#Scrapping SnP Historic Stock Price Data from the Internet using python



In [None]:
import requests
from PIL import Image
from io import BytesIO


url = "https://www.investopedia.com/thmb/gMnydN0LRCzn6eSAb_nVKuEGtQA=/680x440/filters:no_upscale():max_bytes(150000):strip_icc()/investing-9-5bfc2b2c4cedfd0026c10705.jpg"
response = requests.get(url)
img = Image.open(BytesIO(response.content))
img.show()


In this project, I will be scrapping historical Stock price data from the internet. To do this, I shall use the yfinance library and the data will be scraped from the S&P 500 (Standard & Poor's 500) which is a stock market index that tracks the performance of 500 large publicly traded companies in the United States. It is considered to be one of the most widely-followed and closely watched equity indices in the world.
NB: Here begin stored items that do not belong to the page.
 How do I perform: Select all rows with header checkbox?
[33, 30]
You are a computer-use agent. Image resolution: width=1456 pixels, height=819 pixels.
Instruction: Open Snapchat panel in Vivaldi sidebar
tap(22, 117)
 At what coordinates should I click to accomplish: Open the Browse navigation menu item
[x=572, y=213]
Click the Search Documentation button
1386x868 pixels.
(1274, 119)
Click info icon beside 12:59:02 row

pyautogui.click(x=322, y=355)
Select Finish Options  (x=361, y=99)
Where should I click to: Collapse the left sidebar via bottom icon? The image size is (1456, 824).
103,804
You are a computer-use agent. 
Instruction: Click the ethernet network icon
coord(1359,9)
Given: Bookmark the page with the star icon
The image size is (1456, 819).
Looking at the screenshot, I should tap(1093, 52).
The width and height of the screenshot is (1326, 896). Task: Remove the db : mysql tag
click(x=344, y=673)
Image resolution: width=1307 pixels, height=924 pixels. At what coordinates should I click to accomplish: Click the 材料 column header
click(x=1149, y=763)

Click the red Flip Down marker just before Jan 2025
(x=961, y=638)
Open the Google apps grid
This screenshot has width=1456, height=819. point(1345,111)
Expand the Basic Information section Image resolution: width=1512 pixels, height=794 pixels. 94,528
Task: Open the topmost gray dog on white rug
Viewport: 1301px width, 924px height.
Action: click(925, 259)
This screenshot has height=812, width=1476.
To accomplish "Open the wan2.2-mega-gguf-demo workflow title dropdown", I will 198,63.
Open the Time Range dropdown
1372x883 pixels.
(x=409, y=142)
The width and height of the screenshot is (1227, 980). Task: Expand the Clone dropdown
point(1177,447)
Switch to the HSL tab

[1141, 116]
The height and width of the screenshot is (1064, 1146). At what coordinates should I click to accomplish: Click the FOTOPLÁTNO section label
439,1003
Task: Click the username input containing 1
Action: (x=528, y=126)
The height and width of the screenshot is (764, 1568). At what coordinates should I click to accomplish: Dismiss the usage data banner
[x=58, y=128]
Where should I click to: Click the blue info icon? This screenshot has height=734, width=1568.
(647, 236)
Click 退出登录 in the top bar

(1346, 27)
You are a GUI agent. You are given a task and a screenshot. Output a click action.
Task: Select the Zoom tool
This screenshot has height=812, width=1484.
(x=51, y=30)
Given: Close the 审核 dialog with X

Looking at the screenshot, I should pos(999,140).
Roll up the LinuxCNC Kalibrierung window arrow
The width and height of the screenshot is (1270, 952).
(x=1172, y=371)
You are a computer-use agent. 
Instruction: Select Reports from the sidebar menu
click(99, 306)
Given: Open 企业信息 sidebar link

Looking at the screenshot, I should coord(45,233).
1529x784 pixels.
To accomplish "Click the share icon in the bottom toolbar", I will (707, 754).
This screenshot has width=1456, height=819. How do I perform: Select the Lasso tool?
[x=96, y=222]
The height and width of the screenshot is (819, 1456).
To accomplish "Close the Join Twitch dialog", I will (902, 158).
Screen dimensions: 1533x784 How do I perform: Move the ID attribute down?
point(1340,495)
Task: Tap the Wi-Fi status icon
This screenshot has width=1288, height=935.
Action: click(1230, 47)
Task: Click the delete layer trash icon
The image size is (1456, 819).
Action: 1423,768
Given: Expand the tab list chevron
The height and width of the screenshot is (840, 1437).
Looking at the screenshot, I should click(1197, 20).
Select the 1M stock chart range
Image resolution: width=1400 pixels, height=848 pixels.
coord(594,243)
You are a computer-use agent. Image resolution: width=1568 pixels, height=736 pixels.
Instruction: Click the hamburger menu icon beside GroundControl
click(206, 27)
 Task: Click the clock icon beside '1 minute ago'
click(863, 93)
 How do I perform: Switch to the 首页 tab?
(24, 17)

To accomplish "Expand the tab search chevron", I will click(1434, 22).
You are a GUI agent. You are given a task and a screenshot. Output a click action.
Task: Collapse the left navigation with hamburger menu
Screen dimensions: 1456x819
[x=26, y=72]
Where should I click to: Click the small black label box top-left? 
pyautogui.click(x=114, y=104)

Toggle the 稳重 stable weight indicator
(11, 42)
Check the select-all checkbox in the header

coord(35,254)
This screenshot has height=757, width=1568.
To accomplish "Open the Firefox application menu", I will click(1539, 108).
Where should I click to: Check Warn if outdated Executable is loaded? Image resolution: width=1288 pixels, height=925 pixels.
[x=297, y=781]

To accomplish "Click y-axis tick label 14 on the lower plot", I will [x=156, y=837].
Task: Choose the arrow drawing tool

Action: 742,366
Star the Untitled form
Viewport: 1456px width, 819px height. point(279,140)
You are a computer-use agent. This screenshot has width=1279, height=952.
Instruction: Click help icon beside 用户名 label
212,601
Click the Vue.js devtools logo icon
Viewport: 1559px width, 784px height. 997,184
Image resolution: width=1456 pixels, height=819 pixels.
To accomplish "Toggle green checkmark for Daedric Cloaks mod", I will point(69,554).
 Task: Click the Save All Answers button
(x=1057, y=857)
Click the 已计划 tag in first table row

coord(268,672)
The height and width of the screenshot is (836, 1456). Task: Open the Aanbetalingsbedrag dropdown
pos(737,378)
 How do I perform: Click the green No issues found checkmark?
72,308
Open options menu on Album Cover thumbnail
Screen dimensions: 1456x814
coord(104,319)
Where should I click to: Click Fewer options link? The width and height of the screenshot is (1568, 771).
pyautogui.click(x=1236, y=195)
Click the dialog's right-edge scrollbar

The S&P 500 index is a relatively reliable indicator of the position of the American economy. 

In [6]:
# Install the yfinance library via pip
! pip install yfinance


Looking in indexes: https://pypi.org/simple, https://us-python.pkg.dev/colab-wheels/public/simple/
Collecting yfinance
  Downloading yfinance-0.2.9-py2.py3-none-any.whl (55 kB)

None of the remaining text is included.